[mythtv-users] Enabling multirec borks usability a bit.

Brian Wood beww at beww.org
Tue Apr 20 01:06:57 UTC 2010


On Monday 19 April 2010 06:25:02 pm Bill Bogstad wrote:
> On Mon, Apr 19, 2010 at 8:02 PM, Michael T. Dean
> 
> <mtdean at thirdcontact.com> wrote:
> >>> Of course you never know what's going to pop up on live TV. I still
> >>> have some
> >>> VHS tape from mid-September 2001 that I could not have anticipated.
> >>>
> >>> I think  many Myth users almost never use the live TV function (I use
> >>> it rarely), but it seems to be the first thing complained about by new
> >>> users when
> >>> their systems are not set up properly.
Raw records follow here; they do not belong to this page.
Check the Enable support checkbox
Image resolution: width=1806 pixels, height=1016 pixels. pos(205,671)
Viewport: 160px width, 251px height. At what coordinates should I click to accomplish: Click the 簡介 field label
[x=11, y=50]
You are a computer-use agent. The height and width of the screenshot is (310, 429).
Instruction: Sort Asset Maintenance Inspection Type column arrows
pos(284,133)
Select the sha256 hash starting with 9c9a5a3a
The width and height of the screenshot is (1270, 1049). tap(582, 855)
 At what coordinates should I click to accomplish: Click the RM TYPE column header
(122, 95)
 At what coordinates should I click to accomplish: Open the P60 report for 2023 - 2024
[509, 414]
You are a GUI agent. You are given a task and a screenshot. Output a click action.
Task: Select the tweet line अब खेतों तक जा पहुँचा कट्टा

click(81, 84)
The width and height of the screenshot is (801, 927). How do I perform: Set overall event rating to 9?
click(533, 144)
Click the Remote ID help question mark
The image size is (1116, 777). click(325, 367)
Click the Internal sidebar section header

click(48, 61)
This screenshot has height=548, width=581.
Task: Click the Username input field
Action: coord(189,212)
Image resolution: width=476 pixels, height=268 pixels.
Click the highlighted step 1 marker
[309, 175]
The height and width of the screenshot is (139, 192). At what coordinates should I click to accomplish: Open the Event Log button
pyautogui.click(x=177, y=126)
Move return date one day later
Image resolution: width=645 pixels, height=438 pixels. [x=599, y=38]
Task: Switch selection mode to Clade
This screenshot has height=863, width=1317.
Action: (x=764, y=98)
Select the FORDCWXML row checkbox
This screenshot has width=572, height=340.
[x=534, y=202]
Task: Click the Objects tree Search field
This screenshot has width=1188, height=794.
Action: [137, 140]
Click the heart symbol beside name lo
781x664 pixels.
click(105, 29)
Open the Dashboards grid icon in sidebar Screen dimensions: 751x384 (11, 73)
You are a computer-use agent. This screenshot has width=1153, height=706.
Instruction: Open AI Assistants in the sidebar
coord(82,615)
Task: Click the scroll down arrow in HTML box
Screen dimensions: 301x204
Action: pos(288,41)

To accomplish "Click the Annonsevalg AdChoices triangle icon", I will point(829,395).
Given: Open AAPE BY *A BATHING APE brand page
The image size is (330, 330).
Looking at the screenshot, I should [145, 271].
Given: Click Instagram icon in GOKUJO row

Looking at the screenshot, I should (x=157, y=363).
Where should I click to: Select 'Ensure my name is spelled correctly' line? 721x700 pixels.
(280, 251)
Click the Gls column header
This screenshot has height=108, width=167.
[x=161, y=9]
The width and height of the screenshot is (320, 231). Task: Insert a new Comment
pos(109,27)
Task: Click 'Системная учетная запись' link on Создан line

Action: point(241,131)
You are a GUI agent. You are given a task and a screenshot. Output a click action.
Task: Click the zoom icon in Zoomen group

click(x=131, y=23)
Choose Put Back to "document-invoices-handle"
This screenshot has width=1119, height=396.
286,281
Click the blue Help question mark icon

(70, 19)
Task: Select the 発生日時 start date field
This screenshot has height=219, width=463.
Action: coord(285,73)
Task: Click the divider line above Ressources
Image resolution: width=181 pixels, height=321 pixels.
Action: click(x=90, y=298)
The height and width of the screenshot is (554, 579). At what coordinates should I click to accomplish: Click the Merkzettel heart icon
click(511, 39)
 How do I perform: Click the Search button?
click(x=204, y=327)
It takes new users a while to
> >>> figure out
> >>> that eliminating live viewing is a feature, not a problem.
> >>>
> >>> One large advantage to Myth, IMHO, is that I do not have to watch live
> >>> TV,
> >>> along with its commercials, and I can watch what I want when I want
> >>
> >> Live-TV is an essential tool for determining if the tuners are set up
> >> properly and for identifying channels to determine if the channels are
> >> mapped properly.
> >> Yes newbes will complain about it not working, but imagine trying to
> >> debug their systems without it.
> >
> > Actually, Live TV as a test is not testing MythTV configuration.  It's
> > only testing the tuner card/drivers itself--the same as could be done
> > with dd/cat/azap/...  It's extremely easy to misconfigure mythbackend
> > such that LiveTV works perfectly but recordings don't work at all.
> 
> It lets you verify your channel info is correct (call sign, etc.)
> You can also match the scheduling information against what you are
> seeing on your screen in real time.  No, it doesn't test everything
> about recording, but it tests a lot more then dd or cat will.  Sure I
> could go into the the scheduler and schedule something on the  60+
> clear-QAM channels I'm currently getting in order to verify that my
> mappings are correct.   Depending on the length of the shows,
> multirec, and the number of physical tuners I have;  I'll be able to
> review those recordings for errors in a day or two.  Or I can flip
> channels in LiveTV and know it is all correct 10 or 15 minutes.

That's why I said it's complained about by users with systems "not set up 
properly", once set up and working many Myth systems never use live TV. it is 
a valuable and almost necessary tool for setting up systems, as you say.

It does test a fair amount, live TV is actually making a recording and playing 
it back, not just displaying the capture device's output, so it's a lot more 
than xawtv or tvtime. This will catch most problems, except perhaps with 
record scheduling and storage locations.